2025-05-06 |
Modernité en terre d'ancêtres |
VOL. 17 / MAI 2025 par DONATIEN NIYONZIMA · 2025-05-06 |
Mots-clés: Vivre en Chine ; revitalisation rurale |
Les villageois de Nujiang ont adopté le développement économique sans renoncer à leurs coutumes ancestrales.
Scène de la Fête du mât aux couteaux à Nujiang. (COURTOISIE)
Nichée dans les montagnes escarpées de la province du Yunnan, la préfecture autonome Lisu de Nujiang a connu, ces dernières années, une profonde métamorphose. Autrefois classée parmi les zones les plus défavorisées de Chine, elle offre aujourd’hui le visage contrasté d’un territoire où cohabitent infrastructures modernes et traditions séculaires. Les minorités ethniques locales – Lisu, Nu, Derung – ont su saisir les opportunités offertes par le développement sans pour autant rompre avec leurs racines culturelles.
Les efforts déployés par le gouvernement pour améliorer les conditions de vie ont été colossaux. D’ambitieux programmes de lutte contre la pauvreté ont permis de reloger des milliers d’habitants de villages reculés vers des bourgs équipés d’écoles, de dispensaires et de routes carrossables. Des trajets jadis interminables, durant plusieurs jours, se parcourent désormais en quelques dizaines de minutes. Grâce à la formation professionnelle et à un meilleur accès à l’éducation, les jeunes générations entrevoient de nouveaux horizons.
Aujourd’hui, des routes sillonnent les versants autrefois inaccessibles, reliant les hameaux aux centres urbains, tandis qu’Internet pénètre dans des foyers naguère privés même d’électricité. Si les fruits du développement sont visibles, ce qui frappe tout autant, c’est la manière dont les habitants ont su préserver l’essence de leur culture, sans renier les bienfaits du progrès.
Un pont entre passé et présent
Malgré les changements profonds qui redessinent leur quotidien, les villageois de Nujiang perpétuent leurs savoir-faire et leurs coutumes ancestrales. Broderie, tissage, danse rituelle : ces pratiques demeurent bien vivantes. Ce mariage du passé et du présent n’est pas le fruit du hasard : il reflète une conception du développement où la modernisation ne doit pas effacer l’identité.

Enregistrements fournis:
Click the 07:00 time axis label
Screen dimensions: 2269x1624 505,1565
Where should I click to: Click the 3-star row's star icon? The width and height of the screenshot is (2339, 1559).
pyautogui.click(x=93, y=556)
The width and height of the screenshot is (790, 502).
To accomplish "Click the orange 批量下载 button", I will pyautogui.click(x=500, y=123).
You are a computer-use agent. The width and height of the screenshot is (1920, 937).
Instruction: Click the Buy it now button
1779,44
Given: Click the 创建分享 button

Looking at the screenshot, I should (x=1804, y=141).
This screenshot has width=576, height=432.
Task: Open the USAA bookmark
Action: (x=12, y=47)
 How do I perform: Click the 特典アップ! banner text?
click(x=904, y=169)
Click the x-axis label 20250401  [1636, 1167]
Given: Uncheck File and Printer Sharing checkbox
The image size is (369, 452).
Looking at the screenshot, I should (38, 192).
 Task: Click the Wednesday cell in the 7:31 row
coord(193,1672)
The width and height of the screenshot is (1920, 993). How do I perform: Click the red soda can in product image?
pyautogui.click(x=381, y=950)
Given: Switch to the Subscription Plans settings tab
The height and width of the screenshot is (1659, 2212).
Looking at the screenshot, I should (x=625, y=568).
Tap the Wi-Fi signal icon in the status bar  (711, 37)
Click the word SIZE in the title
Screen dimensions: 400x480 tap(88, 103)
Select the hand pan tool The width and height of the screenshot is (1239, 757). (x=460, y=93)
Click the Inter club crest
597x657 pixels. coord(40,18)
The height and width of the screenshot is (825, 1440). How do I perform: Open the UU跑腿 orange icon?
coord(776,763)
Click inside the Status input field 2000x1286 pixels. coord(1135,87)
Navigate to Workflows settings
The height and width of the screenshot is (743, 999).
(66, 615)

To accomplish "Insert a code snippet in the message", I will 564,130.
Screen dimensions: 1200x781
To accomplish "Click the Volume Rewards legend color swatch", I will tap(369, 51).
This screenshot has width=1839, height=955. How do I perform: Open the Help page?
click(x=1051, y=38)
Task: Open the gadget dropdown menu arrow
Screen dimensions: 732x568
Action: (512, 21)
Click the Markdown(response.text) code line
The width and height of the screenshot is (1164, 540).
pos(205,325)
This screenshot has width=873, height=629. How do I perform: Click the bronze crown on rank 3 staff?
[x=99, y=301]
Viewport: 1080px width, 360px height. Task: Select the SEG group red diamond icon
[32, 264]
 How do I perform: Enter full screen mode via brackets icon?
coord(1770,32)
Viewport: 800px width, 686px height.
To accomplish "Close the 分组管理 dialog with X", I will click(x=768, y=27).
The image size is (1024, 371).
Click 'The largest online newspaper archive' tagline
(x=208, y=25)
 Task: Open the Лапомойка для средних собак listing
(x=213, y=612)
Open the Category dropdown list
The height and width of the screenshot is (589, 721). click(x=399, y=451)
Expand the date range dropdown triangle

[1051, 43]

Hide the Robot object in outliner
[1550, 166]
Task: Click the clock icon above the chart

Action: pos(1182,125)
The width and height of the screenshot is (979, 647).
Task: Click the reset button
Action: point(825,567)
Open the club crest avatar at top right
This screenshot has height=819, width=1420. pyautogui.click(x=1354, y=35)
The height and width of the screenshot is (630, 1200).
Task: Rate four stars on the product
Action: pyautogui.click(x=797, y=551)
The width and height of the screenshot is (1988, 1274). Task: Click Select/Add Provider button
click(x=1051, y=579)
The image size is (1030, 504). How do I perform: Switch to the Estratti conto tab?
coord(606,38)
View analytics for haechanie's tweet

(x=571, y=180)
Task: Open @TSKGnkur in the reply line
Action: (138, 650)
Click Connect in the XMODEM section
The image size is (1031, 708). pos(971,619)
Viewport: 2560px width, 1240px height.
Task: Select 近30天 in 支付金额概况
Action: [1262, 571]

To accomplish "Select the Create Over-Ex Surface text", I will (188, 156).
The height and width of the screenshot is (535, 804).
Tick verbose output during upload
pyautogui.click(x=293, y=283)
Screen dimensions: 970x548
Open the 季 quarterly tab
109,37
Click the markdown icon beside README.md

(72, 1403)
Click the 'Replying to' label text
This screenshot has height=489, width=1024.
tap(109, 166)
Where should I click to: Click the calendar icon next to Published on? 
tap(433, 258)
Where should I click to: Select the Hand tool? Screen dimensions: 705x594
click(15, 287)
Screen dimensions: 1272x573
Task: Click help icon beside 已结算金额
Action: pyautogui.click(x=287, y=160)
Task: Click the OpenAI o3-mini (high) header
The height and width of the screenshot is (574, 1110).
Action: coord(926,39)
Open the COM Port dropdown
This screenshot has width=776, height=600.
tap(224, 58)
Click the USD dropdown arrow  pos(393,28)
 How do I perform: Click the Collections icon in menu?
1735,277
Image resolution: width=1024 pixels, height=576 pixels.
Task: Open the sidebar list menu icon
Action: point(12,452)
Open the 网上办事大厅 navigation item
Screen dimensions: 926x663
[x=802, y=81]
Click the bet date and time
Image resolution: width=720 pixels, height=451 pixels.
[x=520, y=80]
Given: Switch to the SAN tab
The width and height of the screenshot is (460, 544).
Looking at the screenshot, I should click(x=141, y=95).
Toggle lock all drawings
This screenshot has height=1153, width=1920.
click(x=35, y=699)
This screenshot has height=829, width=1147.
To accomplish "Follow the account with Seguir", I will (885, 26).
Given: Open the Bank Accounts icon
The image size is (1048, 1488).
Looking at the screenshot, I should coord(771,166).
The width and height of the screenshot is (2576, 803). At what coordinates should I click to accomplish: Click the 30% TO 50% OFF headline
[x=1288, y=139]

Consignes:
a) Recopiez à l'identique les lignes des enregistrements situées entre celle qui contient « Click inside the » et celle qui contient « will tap(369, 51). », ces deux lignes comprises.
b) Poursuivez le texte sur la préfecture de Nujiang au-delà de sa dernière phrase.

Réponses dans l'ordre:
a)
Click inside the Status input field 2000x1286 pixels. coord(1135,87)
Navigate to Workflows settings
The height and width of the screenshot is (743, 999).
(66, 615)

To accomplish "Insert a code snippet in the message", I will 564,130.
Screen dimensions: 1200x781
To accomplish "Click the Volume Rewards legend color swatch", I will tap(369, 51).

b)
Le patrimoine culturel des groupes ethniques de Nujiang est perçu comme un atout, non comme un frein. Il fonde le sentiment d’appartenance, tisse le lien intergénérationnel, et permet aux communautés d’aborder l’avenir avec assurance. Ces traditions constituent également un levier économique, en attirant les touristes et en stimulant l’artisanat local. Cette dynamique s’inscrit dans la stratégie plus large de la Chine, qui vise à concilier diversité ethnique et progrès national.
L’exemple de Nujiang démontre qu’il est possible de conjuguer modernisation et préservation culturelle. Le développement ne signifie pas tourner le dos à son histoire, mais trouver les moyens de faire vivre les héritages dans un monde en perpétuel mouvement.
Longtemps enclavée, Nujiang où le taux de pauvreté atteignait 56 % avant 2020 a vu son isolement reculer grâce à la construction de routes. Certaines communautés, autrefois coupées du monde, peuvent désormais rejoindre la ville en deux heures à peine, contre six ou plus auparavant. Ces améliorations s’inscrivent dans une stratégie de développement global, qui a permis à environ 270 000 personnes de sortir de l’extrême pauvreté fin 2020. Comme l’a souligné le Président chinois Xi Jinping, il ne s’agit là que du « premier pas » vers une vie meilleure, et d’autres efforts restent nécessaires pour consolider ces acquis.
Dans un village lisu, il n’est pas rare d’apercevoir une femme à l’œuvre sur un métier à tisser, reproduisant des motifs complexes transmis de mère en fille. Chaque étoffe raconte une histoire, évoque une croyance, traduit un lien à la terre. Ces textiles ne sont pas de simples ornements : ils incarnent une identité, sont portés lors des fêtes, des mariages, des cérémonies. Loin d’être figées, ces traditions évoluent, s’adaptent, vivent au rythme du présent.
En 2023, le PIB de Nujiang atteignait 27,9 milliards de yuans (3,8 milliards de dollars), contre 25 milliards (3,4 milliards de dollars) en 2022. Mais au-delà des chiffres, c’est l’utilisation du patrimoine qui soutient un développement durable. Le tourisme se développe, attiré par les paysages et l’authenticité. L’artisanat s’adapte aux marchés modernes, assurant à la fois revenus et transmission culturelle.
Un exemple emblématique : la renaissance des couvertures traditionnelles, autrefois menacées. Grâce au soutien des autorités et à l’engagement des artisans, elles trouvent aujourd’hui preneurs en Chine et à l’étranger, offrant un revenu stable à de nombreuses familles.
La force de l’identité partagée
L’ascension de la Chine en tant que puissance économique repose sur une multitude de facteurs : investissements massifs dans les infrastructures, essor technologique, amélioration de l’éducation… Mais il serait réducteur d’en négliger les fondements culturels. La cohésion communautaire, le respect des anciens, le goût du travail bien fait sont autant de valeurs enracinées qui ont favorisé la stabilité sociale et soutenu la croissance. À Nujiang, ces valeurs s’expriment pleinement, à travers l’entraide et la solidarité.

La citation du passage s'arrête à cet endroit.